I do congratulate authors for their efforts to make a more realistic approach with their population. The study is interesting despite its limitations, showing the uncertatinty regarding Candida infection diagnosis in a real clinical practice scenario. I have only a few minor comments: 

- It must be clarified if analysis of factors associated with Candida isolation refer to the whole population or only to the punctioned (sampled) population. If rerfering to the whole population it is important to sub-analyze it also in the sampled population. We do not know what exactly occurs within non sampled abdomens. 

- When analyzing the type of surgeries I suggest transform ing Uppper/Biliary-pancreas/Lower into one solely category which could be Upper (including HBP) vs. Lower or even an ordinal category with 3 levels: Lower, Upper, HBP clearly seem to have a gradient of risk for Candida presence (OR 0,3; 1,79; 2,25). Analyzing them as if separate categories difficults its statistical association because in fact they are almost the Same category (Upper is not Lower, and Lower is not Upper). In a MV analyisis these complementary approach makes to counteract each other as independent variables. At least one of the variables at UV analysis should be refelected in the MV analysis, unless they are dependent (as this is the case by creating these complementary "categories"). Therefore unifying them into a solely category would overcome these problems related to the few isolations and could add to a practical message: HBP, Upper and Lower surgeries have differents risks for Candida infection.  
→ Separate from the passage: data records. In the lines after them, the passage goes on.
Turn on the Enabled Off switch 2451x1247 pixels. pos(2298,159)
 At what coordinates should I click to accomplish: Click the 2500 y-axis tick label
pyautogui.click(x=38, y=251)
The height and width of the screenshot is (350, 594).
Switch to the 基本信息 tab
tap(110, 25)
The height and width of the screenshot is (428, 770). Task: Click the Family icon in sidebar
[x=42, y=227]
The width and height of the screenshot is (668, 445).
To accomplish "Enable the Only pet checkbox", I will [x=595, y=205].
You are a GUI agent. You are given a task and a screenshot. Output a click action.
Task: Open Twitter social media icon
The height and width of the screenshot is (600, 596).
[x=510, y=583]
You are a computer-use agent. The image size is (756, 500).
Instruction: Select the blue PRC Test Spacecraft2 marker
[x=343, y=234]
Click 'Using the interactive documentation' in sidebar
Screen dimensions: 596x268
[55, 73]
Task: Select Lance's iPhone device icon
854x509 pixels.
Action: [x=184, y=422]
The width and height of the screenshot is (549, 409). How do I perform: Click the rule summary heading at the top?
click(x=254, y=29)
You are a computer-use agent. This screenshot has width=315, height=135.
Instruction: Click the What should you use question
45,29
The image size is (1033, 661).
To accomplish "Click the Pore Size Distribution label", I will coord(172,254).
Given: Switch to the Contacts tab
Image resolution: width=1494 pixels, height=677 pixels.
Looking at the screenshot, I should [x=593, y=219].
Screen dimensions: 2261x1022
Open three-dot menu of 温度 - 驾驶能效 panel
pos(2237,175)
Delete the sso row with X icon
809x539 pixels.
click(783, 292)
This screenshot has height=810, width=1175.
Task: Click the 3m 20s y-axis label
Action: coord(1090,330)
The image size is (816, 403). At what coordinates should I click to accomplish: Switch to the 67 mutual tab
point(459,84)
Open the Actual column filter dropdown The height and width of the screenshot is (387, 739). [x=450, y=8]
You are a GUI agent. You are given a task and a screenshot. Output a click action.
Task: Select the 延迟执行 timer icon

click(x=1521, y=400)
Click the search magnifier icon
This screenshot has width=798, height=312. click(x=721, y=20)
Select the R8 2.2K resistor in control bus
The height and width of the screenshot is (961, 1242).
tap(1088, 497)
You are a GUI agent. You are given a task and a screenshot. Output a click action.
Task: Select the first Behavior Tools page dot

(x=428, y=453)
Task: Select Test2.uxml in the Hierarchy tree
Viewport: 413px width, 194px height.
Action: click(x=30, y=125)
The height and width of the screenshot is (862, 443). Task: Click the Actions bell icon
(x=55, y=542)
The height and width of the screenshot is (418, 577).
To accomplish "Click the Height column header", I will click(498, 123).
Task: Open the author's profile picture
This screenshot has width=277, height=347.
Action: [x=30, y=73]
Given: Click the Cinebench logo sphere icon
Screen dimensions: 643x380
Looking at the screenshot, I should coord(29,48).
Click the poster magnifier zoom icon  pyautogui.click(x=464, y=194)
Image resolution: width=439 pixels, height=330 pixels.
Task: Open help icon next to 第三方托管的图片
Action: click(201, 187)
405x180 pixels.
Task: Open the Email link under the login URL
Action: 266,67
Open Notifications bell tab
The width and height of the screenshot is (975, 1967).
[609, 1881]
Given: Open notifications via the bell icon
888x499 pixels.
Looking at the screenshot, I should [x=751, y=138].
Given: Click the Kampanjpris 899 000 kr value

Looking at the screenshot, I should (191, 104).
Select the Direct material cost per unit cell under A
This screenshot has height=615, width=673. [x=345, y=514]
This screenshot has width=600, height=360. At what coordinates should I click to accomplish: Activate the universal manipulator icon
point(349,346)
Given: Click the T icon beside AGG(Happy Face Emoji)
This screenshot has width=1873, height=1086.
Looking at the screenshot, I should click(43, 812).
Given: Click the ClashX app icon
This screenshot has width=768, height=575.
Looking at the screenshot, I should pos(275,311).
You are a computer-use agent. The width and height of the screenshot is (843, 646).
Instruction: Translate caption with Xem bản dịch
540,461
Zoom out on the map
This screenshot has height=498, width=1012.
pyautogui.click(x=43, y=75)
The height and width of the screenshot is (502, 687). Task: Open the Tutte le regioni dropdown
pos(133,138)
- It's a shame that authors do not have data to calculate Candida Score.  

Author Response

We are sincerely grateful for your previous and your additional observations, which we believe substantially  helped to improve our work. We are submitting the text with the required revisions. Please find our responses below:

- It must be clarified if analysis of factors associated with Candida isolation refer to the whole population or only to the punctioned (sampled) population. If rerfering to the whole population it is important to sub-analyze it also in the sampled population. We do not know what exactly occurs within non sampled abdomens. 

  • We appreciate this bias and repeated the analysis on the sub-population with available intra-abdominal samples. Results are shown in Tabel 4 and subsequent text.

- When analyzing the type of surgeries I suggest transform ing Uppper/Biliary-pancreas/Lower into one solely category which could be Upper (including HBP) vs. Lower or even an ordinal category with 3 levels: Lower, Upper, HBP clearly seem to have a gradient of risk for Candida presence (OR 0,3; 1,79; 2,25). Analyzing them as if separate categories difficults its statistical association because in fact they are almost the Same category (Upper is not Lower, and Lower is not Upper). In a MV analyisis these complementary approach makes to counteract each other as independent variables. At least one of the variables at UV analysis should be refelected in the MV analysis, unless they are dependent (as this is the case by creating these complementary "categories"). Therefore unifying them into a solely category would overcome these problems related to the few isolations and could add to a practical message: HBP, Upper and Lower surgeries have differents risks for Candida infection.  

  • Before introducing Lower GI, Upper GI and Epato-biliary surgery in the regression model, dummy variables were created (Lower vs all other, Upper vs all other, etc). We hope this responds to your question.

- It's a shame that authors do not have data to calculate Candida Score.  

  • We agree with you and yet believe that this is the case for most centers, where data such as multiple-site colonization by Candida is not available. We further acknowledged this limitation in the Discussion section.